All brick-and-mortar closings tug at the heartstrings, but this one's particularly sad: NBC New York reports that the 9/11 Tribute Museum at 92 Greenwich Street by Rector Street in Tribeca will be closing for good tomorrow.
The museum, which opened back in 2006, cited pandemic-related financial difficulties and a sharp drop in visitors as the main reasons behind the shuttering.
“Financial hardships including lost revenue caused by the pandemic prevents us from generating sufficient funding to continue to operate the physical museum,” said Jennifer Adams, the co-founder and CEO of the destination, in an official statement.
Specifically, annual admissions dropped from 150,000 in 2019 to a mere 26,000 last year. The important venue was started by a number of New York City Fire Department (FDNY) widows in connection to the September 11th Families' Association, a nonprofit organization. Seeking to "tell the stories of those they lost in the September 11 attacks," the folks behind the cultural institution have also announced that they will be moving their endeavor online, hoping to offer "interactive engagement [options], including video stories of those impacted." Until now, in addition to physical exhibits, the venue offered tours of the rebuilt World Trade Center led by survivors, first responders and relatives of those who passed on that tragic day. Visitors have also been able to hear first-hand accounts from volunteers.
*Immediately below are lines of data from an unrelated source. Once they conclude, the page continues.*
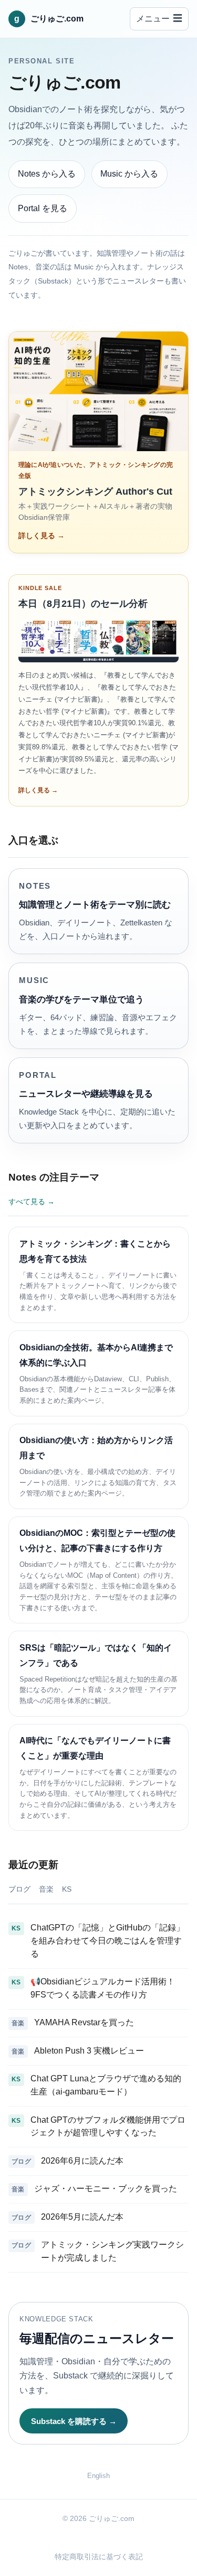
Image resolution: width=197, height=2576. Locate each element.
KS (66, 1889)
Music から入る (129, 173)
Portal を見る (42, 208)
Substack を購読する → (74, 2421)
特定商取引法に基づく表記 (99, 2556)
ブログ (19, 1889)
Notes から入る (47, 173)
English (98, 2476)
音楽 (46, 1889)
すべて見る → (31, 1201)
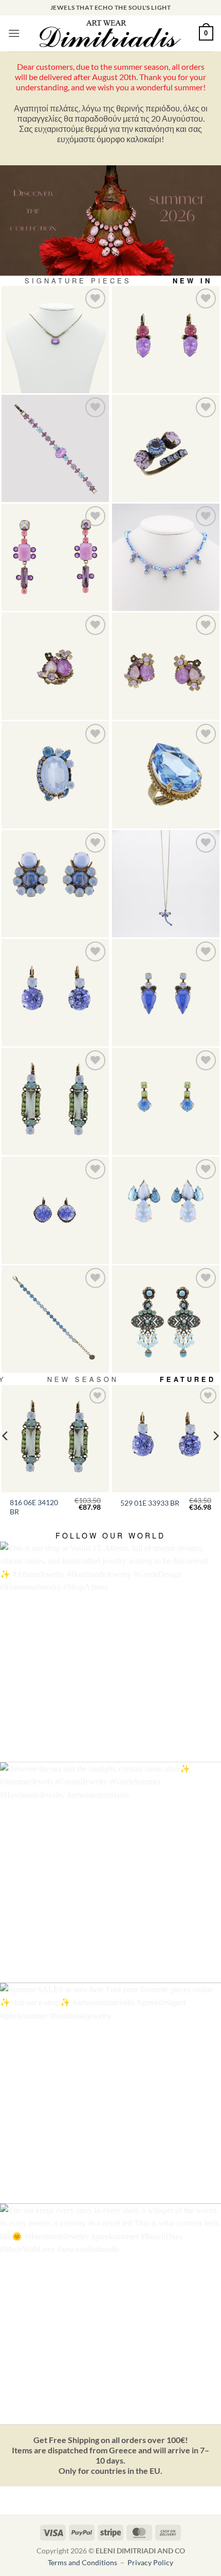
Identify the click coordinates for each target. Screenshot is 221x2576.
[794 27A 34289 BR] (55, 666)
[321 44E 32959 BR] (55, 1210)
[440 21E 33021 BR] (165, 339)
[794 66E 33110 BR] (55, 557)
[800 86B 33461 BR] (55, 448)
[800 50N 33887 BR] (165, 557)
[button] (14, 33)
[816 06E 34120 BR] (55, 1101)
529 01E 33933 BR (149, 1503)
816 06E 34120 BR (34, 1507)
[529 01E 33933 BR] (55, 992)
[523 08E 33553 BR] (165, 1101)
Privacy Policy (150, 2562)
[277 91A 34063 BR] (165, 448)
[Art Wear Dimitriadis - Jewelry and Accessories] (110, 33)
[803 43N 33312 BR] (165, 883)
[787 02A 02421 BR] (165, 775)
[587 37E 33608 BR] (55, 883)
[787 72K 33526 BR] (55, 775)
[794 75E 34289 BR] (165, 666)
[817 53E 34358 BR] (165, 1319)
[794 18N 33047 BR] (55, 339)
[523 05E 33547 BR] (165, 992)
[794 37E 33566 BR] (165, 1210)
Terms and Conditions (83, 2562)
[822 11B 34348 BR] (55, 1319)
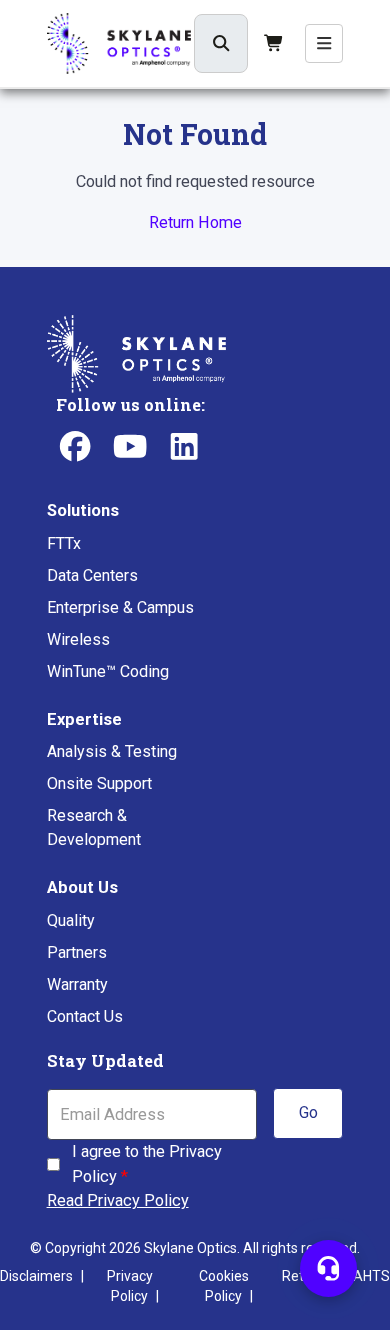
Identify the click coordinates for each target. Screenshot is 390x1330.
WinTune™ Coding (108, 671)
The physical collection that was on display at the museum—including "missing person" posters, artifacts, boarding passes from one of the hijacked planes and death certificates—will move to the New York State Museum in Albany and the former founders will coordinate with donors "to ensure that the exhibits and artifacts are handled properly and respectfully."
Given the imminent closure of the museum and the importance involved in remembering what happened on that devastating day, it’s critical to note that there are other tributes to the lives of those lost on 9/11 throughout the city: the National September 11 Memorial Museum is still up-and-running, for example, as are the memorial pools that sit right by it, where the Twin Towers once stood tall and proud.